**Record set:**
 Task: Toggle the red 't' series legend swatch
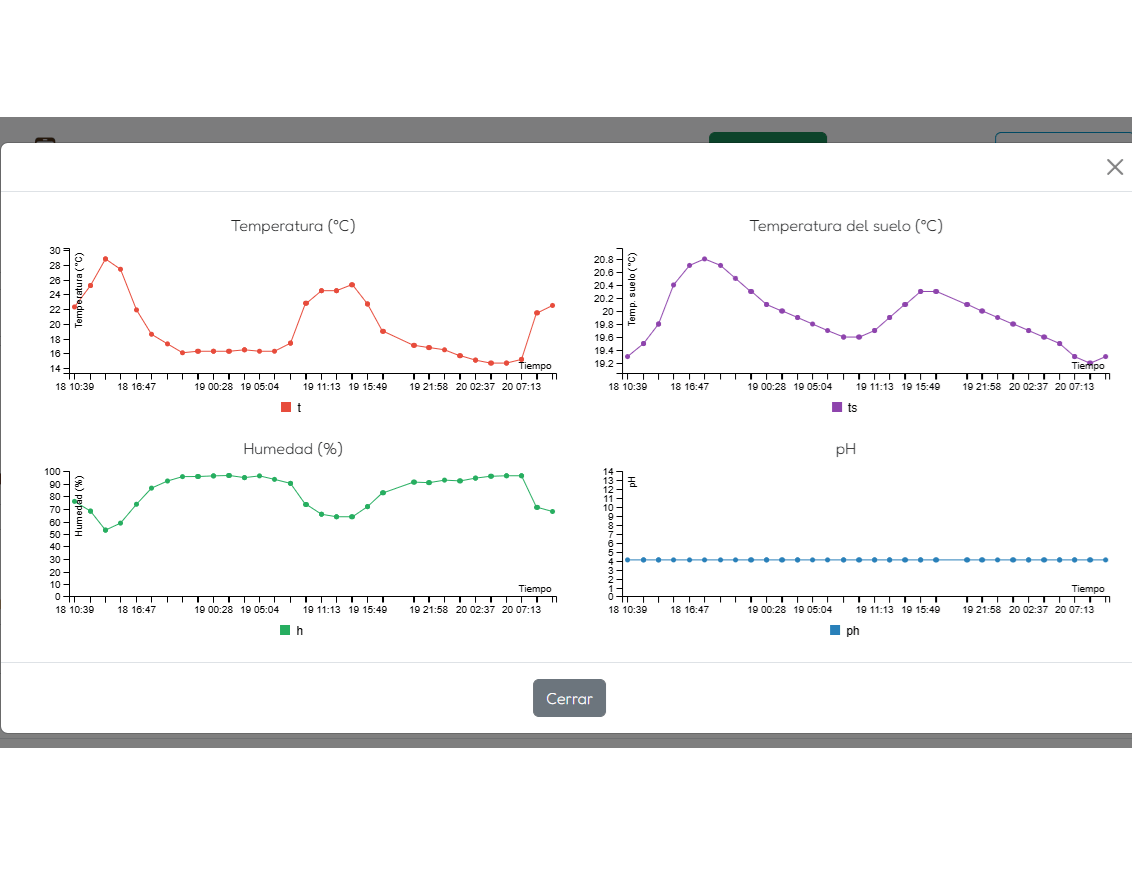(284, 407)
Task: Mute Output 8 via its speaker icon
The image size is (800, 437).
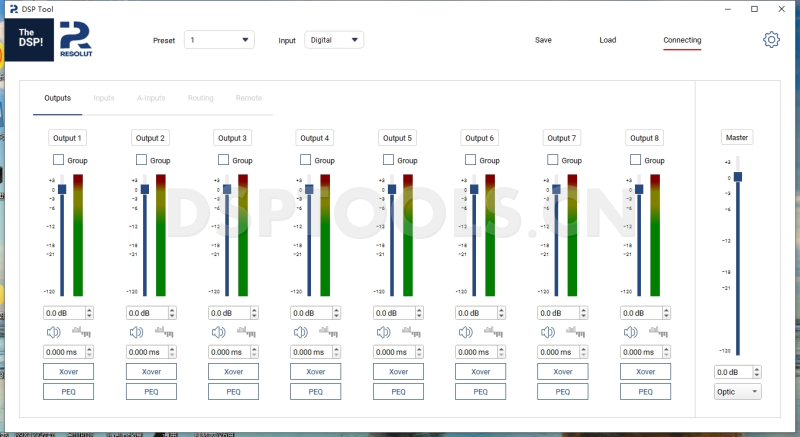Action: tap(629, 332)
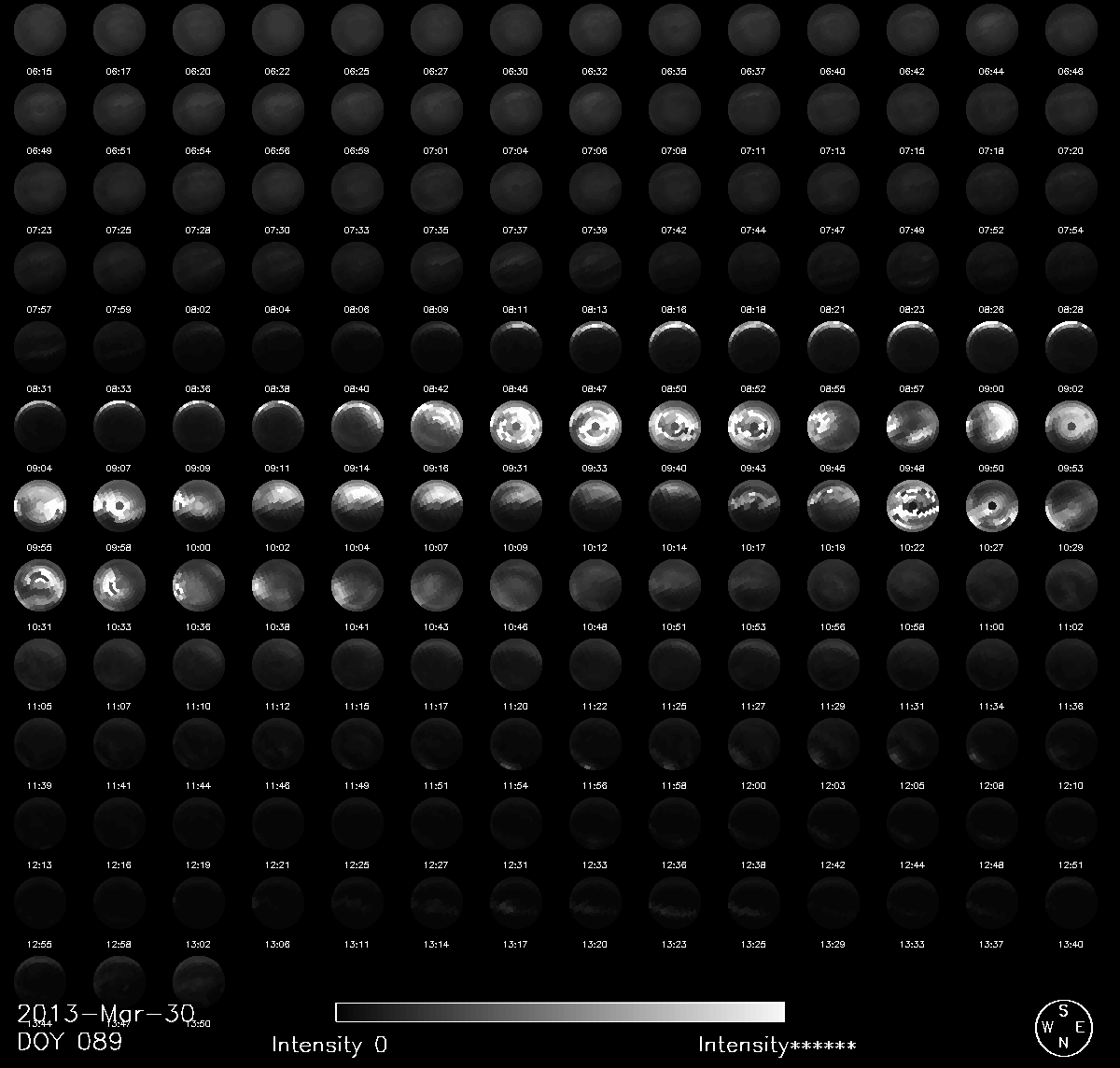The height and width of the screenshot is (1068, 1120).
Task: Open the disk image labeled 09:16
Action: 437,425
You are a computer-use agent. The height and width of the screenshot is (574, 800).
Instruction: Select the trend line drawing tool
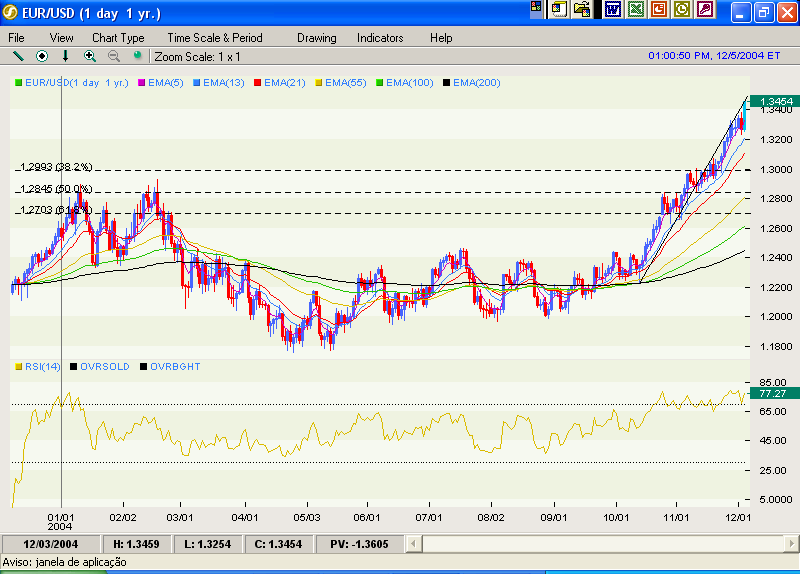point(18,56)
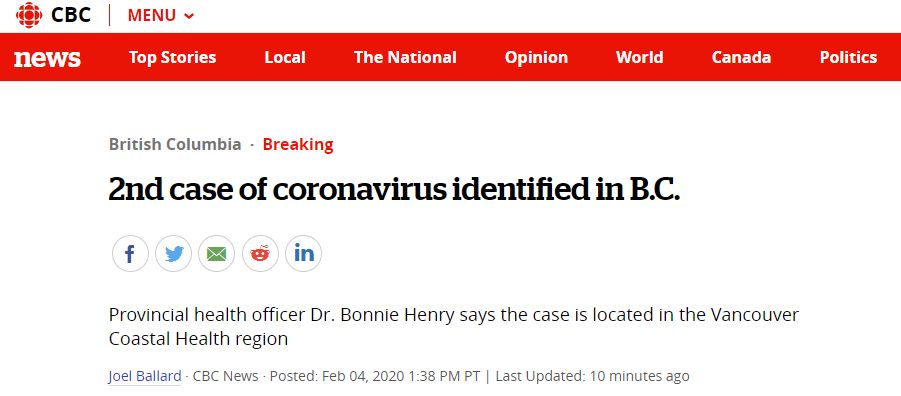Go to Local news
The height and width of the screenshot is (396, 901).
(285, 57)
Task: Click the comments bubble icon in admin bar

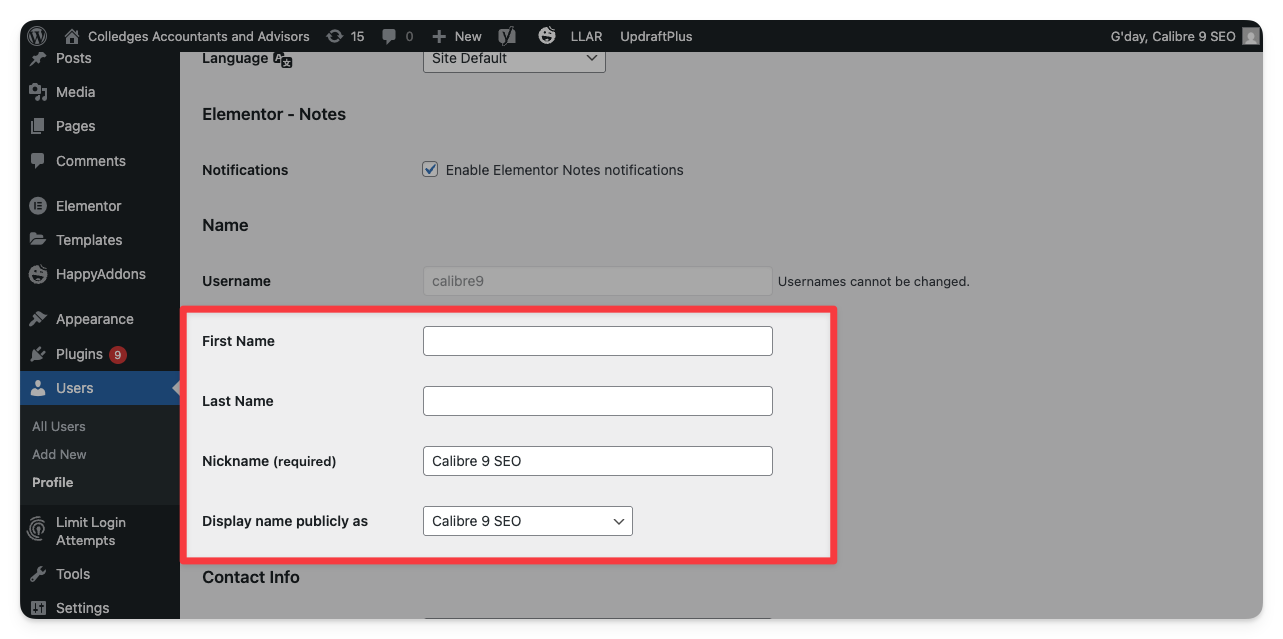Action: 389,36
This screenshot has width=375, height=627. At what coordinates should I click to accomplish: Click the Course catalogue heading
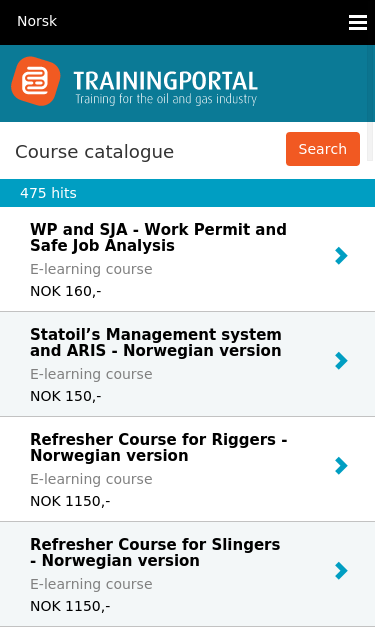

**Direction:**
Copy out every line of the records above word for word, leaving out the pictures.

**Completed task:**
 Task: Toggle the red 't' series legend swatch
(284, 407)
Task: Mute Output 8 via its speaker icon
The image size is (800, 437).
Action: tap(629, 332)
The height and width of the screenshot is (1068, 1120).
Task: Open the disk image labeled 09:16
Action: 437,425
You are a computer-use agent. The height and width of the screenshot is (574, 800).
Instruction: Select the trend line drawing tool
point(18,56)
Go to Local news
The height and width of the screenshot is (396, 901).
(285, 57)
Task: Click the comments bubble icon in admin bar

Action: 389,36
This screenshot has width=375, height=627. At what coordinates should I click to accomplish: Click the Course catalogue heading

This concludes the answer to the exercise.